Rep. Alma Adams, Democrat, and Rep. David Rouzer, Republican, announced on Friday that a bill they introduced in March had prompted the US Treasury Department to remove restrictions for how states can use federal COVID relief funds to pay for affordable housing. 

Nearly 200,000 low income households in North Carolina lack affordable rental homes, according to the National Low Income Housing Coalition. North Carolina had earmarked $205 million of the Covid funds to help address the national housing crisis. and with this particular red tape gone, the state has far more flexibility to spend it.

Previously, Treasury rules barred states and local governments from spending funds from the Affordable Care Act’s “State and Local Fiscal Recovery Fund” (SLFRF) on Low Income Housing Tax Credit programs. The tax credits help secure long-term loans for affordable housing developments. (The old rules allowed for affordable housing grants, but not for these loans.)
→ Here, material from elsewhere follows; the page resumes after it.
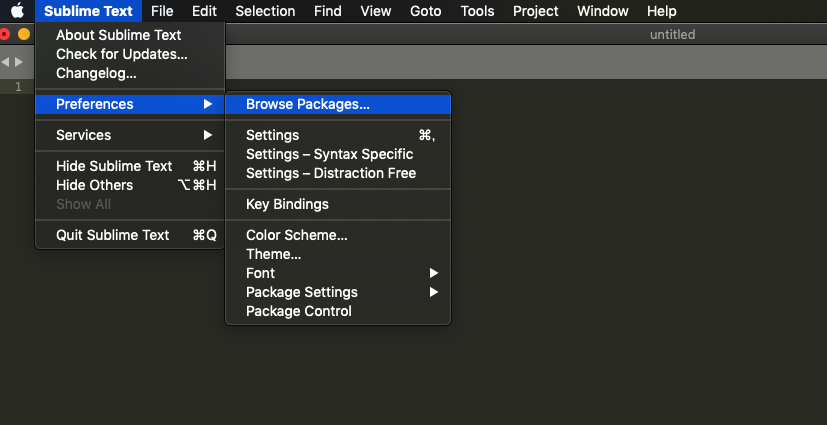
Task: Click About Sublime Text
Action: click(x=118, y=35)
The bipartisan bill introduced by Adams and Rouzer, among others, would have changed the rules through law, but Treasury officials removed the restrictions themselves. 

The Low Income Housing Tax Credits entice private developers to build affordable housing, or incorporate it into their larger developments, by off-setting the costs of accepting lower rents. 

“Too many families in Charlotte, North Carolina, and across the country are suffering due to the housing crisis,” Adams, who represents Mecklenburg County, said in a news release. “The $8 billion in already-appropriated funds that this decision unlocks [nationally] for affordable housing will be a lifeline for American families.”

Rouzer, who represents a wide swath of the state from Wilmington to Smithfield, agreed.

“Communities in Southeastern North Carolina, like many others around the country, are facing an affordable housing crisis,” he said in the news release.

“Rather than let unspent COVID-19 dollars languish in bureaucratic red-tape, I’m pleased the Treasury Department will implement common-sense provisions included in the bipartisan LIFELINE Act to allow cities, counties, and states to utilize funds that have already been allocated by Congress to support affordable housing developments across the country.

Both Rouzer and Adams praised each other for working across party lines.

“I want to thank our bipartisan co-leads for joining me,” Adams said. “This is a major win for our community, for increasing housing stock and lowering the cost of housing for thousands of Americans.”